In a shoulders-back stance, this military barrack guards the
blue sky and wheat fields, even while its uniform of white siding falls
askew. The original balcony brim is AWOL and
the sliding aluminum window is too tiny to see its fearsome future approaching. One day the structure will be demolished.
Built by men long dead, inhabited once by young airmen
wearing perfectly creased pants, and cotton t-shirts with rolled sleeves, the barrack is now a
storage unit for a jumble of Melmac dishes, 1970’s polyester suits, and albums filled
with black and white photos. Pushing
aside the boxed remnants, I imagine the former residents lounging on bunks, their fears of combat exhaled in
cigarette smoke and joking. Old
buildings like this one are inhabited.
Not with ghosts, but with character sketches.
New buildings don’t have the same effect on me; no people
wander their corridors in my imagination. Take these rooms.
The Pollyanna Hotel, one of a number of the iterations of a corner building in Walla Walla was recently opened for tours. It is slated to become a boutique establishment in the next year or so. A couple hundred people walked its rooms during the tour. On occasion, when I found myself alone for a few moments, the rooms were visited by imagined salesmen in felt fedoras or women in gray suits with white blouses looking down at the traffic below on Main St. No furniture or draperies were necessary to make my characters more realistic.

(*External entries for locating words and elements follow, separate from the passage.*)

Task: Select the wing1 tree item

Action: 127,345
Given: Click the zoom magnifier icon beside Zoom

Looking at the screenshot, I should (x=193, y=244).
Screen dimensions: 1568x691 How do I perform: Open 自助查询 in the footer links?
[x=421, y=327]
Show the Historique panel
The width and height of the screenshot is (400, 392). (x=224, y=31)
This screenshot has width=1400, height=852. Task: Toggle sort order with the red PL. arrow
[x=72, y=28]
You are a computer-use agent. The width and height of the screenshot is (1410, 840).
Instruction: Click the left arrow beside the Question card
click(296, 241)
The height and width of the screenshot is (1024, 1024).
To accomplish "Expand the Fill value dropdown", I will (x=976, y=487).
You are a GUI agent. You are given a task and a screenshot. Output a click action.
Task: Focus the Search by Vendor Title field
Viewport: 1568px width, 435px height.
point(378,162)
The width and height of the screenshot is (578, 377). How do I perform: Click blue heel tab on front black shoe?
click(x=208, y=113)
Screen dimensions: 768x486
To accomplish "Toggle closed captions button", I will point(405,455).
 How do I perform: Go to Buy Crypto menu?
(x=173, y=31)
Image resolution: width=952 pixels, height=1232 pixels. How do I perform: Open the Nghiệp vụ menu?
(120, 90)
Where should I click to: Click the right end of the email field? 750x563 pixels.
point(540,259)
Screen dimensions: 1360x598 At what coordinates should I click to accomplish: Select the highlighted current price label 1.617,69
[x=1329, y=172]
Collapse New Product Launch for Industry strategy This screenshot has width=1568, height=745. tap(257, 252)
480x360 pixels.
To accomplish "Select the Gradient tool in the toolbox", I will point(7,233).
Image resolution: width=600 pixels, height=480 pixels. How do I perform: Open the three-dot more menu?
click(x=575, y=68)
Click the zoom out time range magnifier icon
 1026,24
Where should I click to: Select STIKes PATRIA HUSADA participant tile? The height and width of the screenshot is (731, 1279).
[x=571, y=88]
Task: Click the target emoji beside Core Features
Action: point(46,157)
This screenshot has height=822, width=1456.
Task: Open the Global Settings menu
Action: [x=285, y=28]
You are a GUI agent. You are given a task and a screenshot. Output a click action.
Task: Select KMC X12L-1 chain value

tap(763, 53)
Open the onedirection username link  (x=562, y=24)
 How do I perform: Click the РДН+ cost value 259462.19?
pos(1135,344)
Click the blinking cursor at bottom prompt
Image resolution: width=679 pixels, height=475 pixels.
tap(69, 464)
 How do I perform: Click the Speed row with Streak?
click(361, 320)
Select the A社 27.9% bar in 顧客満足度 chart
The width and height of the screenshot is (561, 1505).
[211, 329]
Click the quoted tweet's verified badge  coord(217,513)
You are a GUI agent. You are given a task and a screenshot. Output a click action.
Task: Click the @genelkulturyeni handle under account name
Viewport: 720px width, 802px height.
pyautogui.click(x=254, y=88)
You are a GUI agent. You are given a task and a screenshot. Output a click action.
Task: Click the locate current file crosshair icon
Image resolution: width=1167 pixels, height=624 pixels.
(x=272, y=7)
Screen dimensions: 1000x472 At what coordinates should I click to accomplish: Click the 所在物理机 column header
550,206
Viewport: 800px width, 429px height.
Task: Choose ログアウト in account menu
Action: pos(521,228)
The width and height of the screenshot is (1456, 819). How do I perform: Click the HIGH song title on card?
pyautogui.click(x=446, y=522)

The inhabitants of McFeeley’s are different. I visited the bar once. My presence dropped the average age of the afternoon drinkers by thirty years. At the time, McFeeley’s was a building on the precipice of an era. The patrons, all men, hunched over glasses of booze held in their mottled workman’s hands. The light from the north-facing windows stopped short, as if protecting the drunks from unwanted glances. The bar was warm. Cozy with light glinting off bottles lit by bar signs and the occasional flare of a match. When the men were done, they paid upfront, dropping change on a handwritten bill before retiring next door to McFeeley’s Hotel. Today these characters are our homeless, locked-out of lodging all day to wander cold streets drinking from bottles in a paper bag.
Given the options for some of today's alchoholics, McFeeley’s hand-painted and fading sign located just under "The Biggest Little Tavern in Town" holds truer than when it was running:
“You have visited the rest, now visit the best.”
Some abandoned buildings are derelict too soon.
And some yet may recover like the former Pollyanna Hotel.